The University began its overseas licensing program in 1986 during its 350th anniversary, when demand for things Harvard was high in Japan. Soon, various licensees there were selling a wide variety of clothing and accessories--horn-rimmed eyeglasses, khaki pants, preppy blazers--with a look known in Japan as "trad," for traditional collegiate. The Harvard name did not have to be conspicuous and, in fact, typically was invisible always to all but the wearer, who was content to know that inside his or her expensive shoes lay the prestigious name of a preeminent educational institution.

The Japanese snatched up Harvard products. Royalties from licensing arrangements in that country brought Harvard $550,000 one year, says Calixto. But the economic slowdown in Japan, the bankruptcies of some licensees, and a switch in consumer preferences toward more casual styles in "Harvard" clothing have lowered royalty revenue to about $300,000 a year. Calixto is attempting to revitalize the program.

(The Japanese evidently have some taste for Princeton clothing and accessories as well.

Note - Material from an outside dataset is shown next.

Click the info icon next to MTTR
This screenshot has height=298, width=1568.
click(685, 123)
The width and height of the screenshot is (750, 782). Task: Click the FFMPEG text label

The Tigers are the only other American university with a product line in Japan. Stanford reportedly tried a licensing program there but gave it up for want of success. Calixto points out that Harvard has better name recognition around the world than any other American university: its name is abused more often than others, but the name is golden.)

Harvard's experience in Japan was catalytic, and in 1989 the University established an office dedicated to trademark monitoring and licensing. It first paid attention to what was going on under its nose. Products that use Harvard's name for sale in the United States are generally not pricey goods, but T-shirts, caps, pennants, stationery, glassware, and a profusion of trinkets. Harvard was late coming onto the field, and all sorts of stuff using the University's name was already on offer. At home as well as abroad, by registering its name and shield as trademarks and seeing to it that licensed products actually appear in the marketplace, the University is now in a position to stop someone, willy-nilly, from selling the often-proposed Harvard condom emblazoned with "Veritas." It can control quality as well as seemliness in products.

The commercialization of Harvard's name by Harvard has protective purposes, but it also, of course, makes money. Calixto's office grosses about $1 million a year in royalties, covers its costs, and turns over between $500,000 and $800,000 to the Faculty of Arts and Sciences for scholarships.

"We could make a ton of money," says Calixto, who is glad he has no pressure to do so. "We could do affinity credit cards. We could put our name on food. Many universities do. You can be buried in a casket with alma mater's name on it. Often the trademark office is affiliated with the athletic operation and is part of the big-money-making scheme." But Calixto, who did his undergraduate and graduate work in religion and philosophy and brings an almost missionary fervor to his work, is not chasing maximum profits. "As an alumnus," he says, "I will be happy if my legacy to Harvard is that I helped stop people from abusing its name."